Blockchain and its impact on Accounting Profession
David Lyford asserts that with the current craze for cryptocurrencies like bitcoin, it is difficult to avoid hearing about blockchain these days.
Blockchain is the ledger technology that serves as the foundation for bitcoin and, in essence, all cryptocurrencies. It is a distributed system that maintains consistency across everyone's records without the use of a centralized database or organizer.
Blockchain is a brand-new approach to record-keeping that offers some exciting opportunities for accountants in particular as well as the larger corporate community. It's also a challenging subject to understand because it's so complex and unique. Nonetheless, while being complicated, the workings of blockchain may be understood in terms of the effects it has.
This is the aim of a new white paper titled "Blockchain and the future of accountancy" from the IT Faculty of the ICAEW. I'll go over some of the paper's most important points here; you can read the full paper at www.icaew.com/blockchain.
The key qualities of blockchain:
The three key features of blockchain according the paper are the three ‘Ps’:
1 Propagation The dissemination of new information from its source to a team of collaborators without the need of a master copy or centralized management.
2 Permanence of transactions is assured, since each person has a copy and is able to recognize and reject efforts to alter the record.as everyone has their own copy and can identify and reject attempts to change the record.

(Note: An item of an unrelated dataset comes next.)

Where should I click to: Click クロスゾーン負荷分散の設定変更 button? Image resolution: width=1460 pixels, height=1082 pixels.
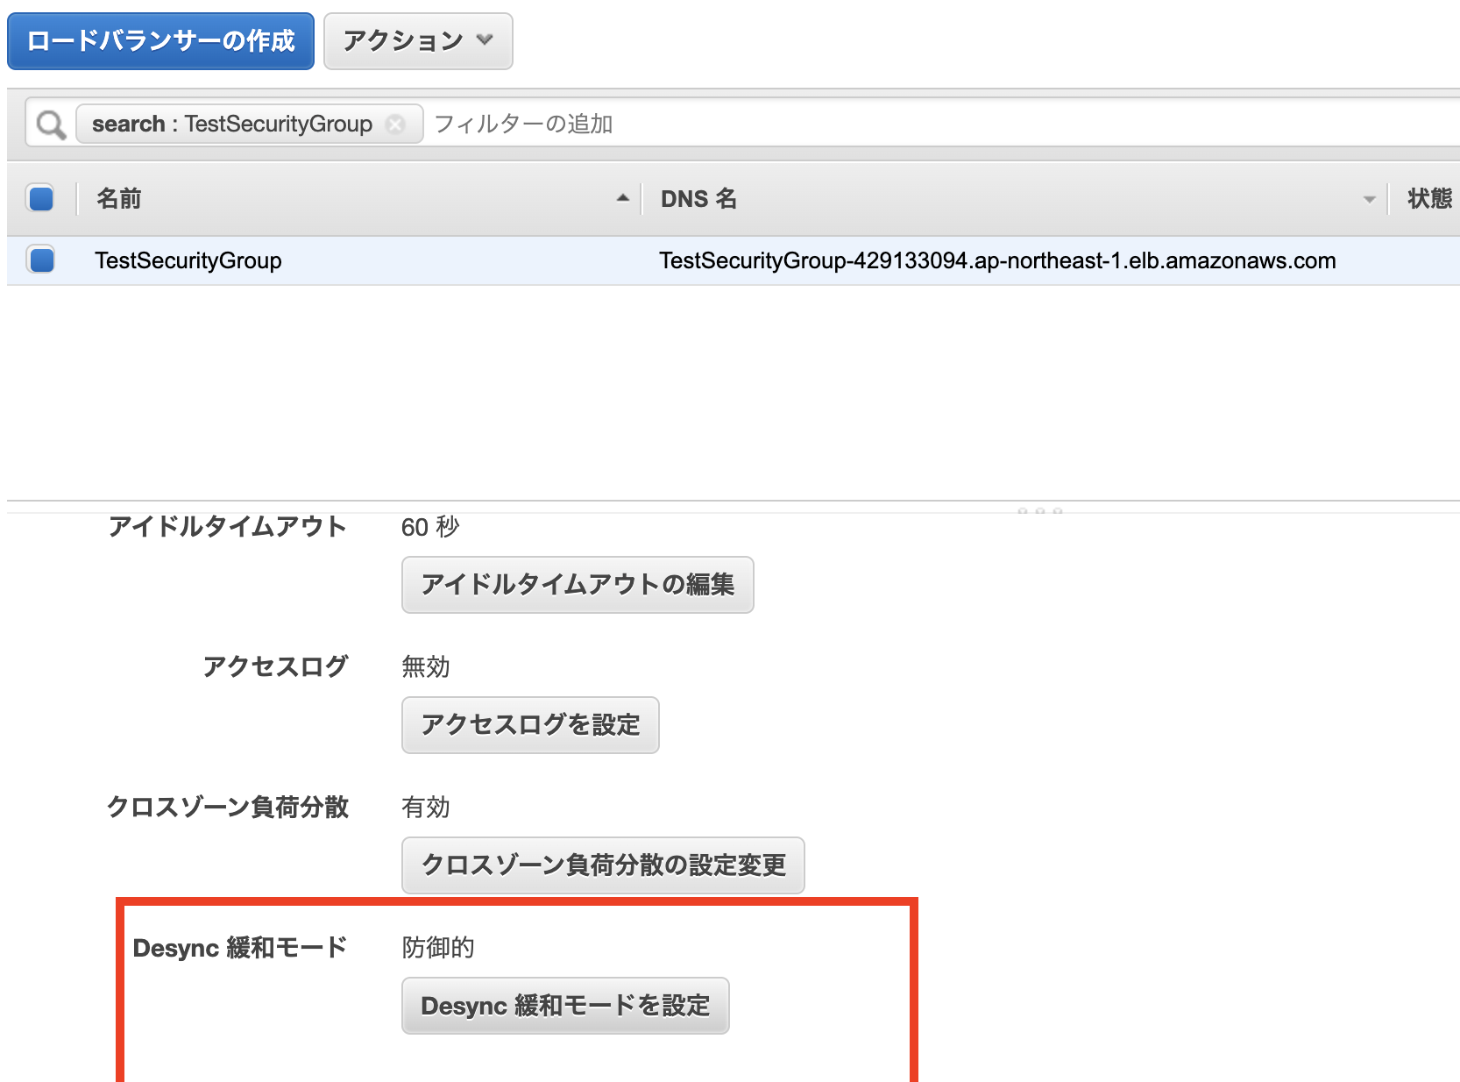click(602, 865)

3 Programmability can be added to blockchains, enabling self-executing contracts to coexist with transactions. A blockchain's ability to be decentralized, meaning that no owner, controller, gatekeeper, master copy, or authenticator is required, is its most significant feature. A blockchain can function as a network without a leader, even though some may opt to have more centralization.
Blockchain and Accounting:
What we have is what is known as a shared ledger of transactions in the accounting world. We are aware that additions are irreversible and cannot be changed. Furthermore, the blockchain method automatically establishes consensus between all the stakeholders, so we don't have to spend time reconciling many ledgers. Hence, ideally, we could reduce the time spent performing consolidations and reconciliations.
Unsure or slow markets, like land registry, could benefit from the confidence and efficiency that a blockchain-type system would bring. Blockchains are especially helpful when there are numerous stakeholders involved in a single business process. Maersk, for example, are investigating the use of blockchain in shipping, where a single crate might pass through over 100 transactions involving 40 or more parties. Before a solution like this can be implemented, there are significant technological, legal, regulatory, and governance challenges that must be resolved; yet, it might be a powerful application for this new approach to record keeping.
In a blockchain setting, it is rarely necessary to verify that one participant's records coincide with another's; as a result, some types of transactional-level assurance, such existence and accuracy, are rendered redundant. But, areas that need more judgment and complexity, like appraisal and completeness, are, if anything, more crucial.
Further testing is also required to determine how new entries are added to the blockchain and how closely physical assets match its content. All of this suggests that accountants will transition to higher-value and more discretionary work in a blockchain-driven world.
Conclusion:
Blockchain is not always the best solution for accounting issues because it is currently expensive and difficult to operate in many accounting systems, and it isn't always an improvement over a central database. But in situations when it's important to keep a group of stakeholders on the same page, it's a strong new alternative to consider. Future accounting standards and blockchain adoption are likely to align further.
Blockchain technical expertise may be a useful differentiator for accountants, but for the most of them, being aware of its main advantages and disadvantages will be adequate. But there may well be some contraction of services around bookkeeping, reconciliation, and other transactional work that may affect specific accountants if they aren’t prepared.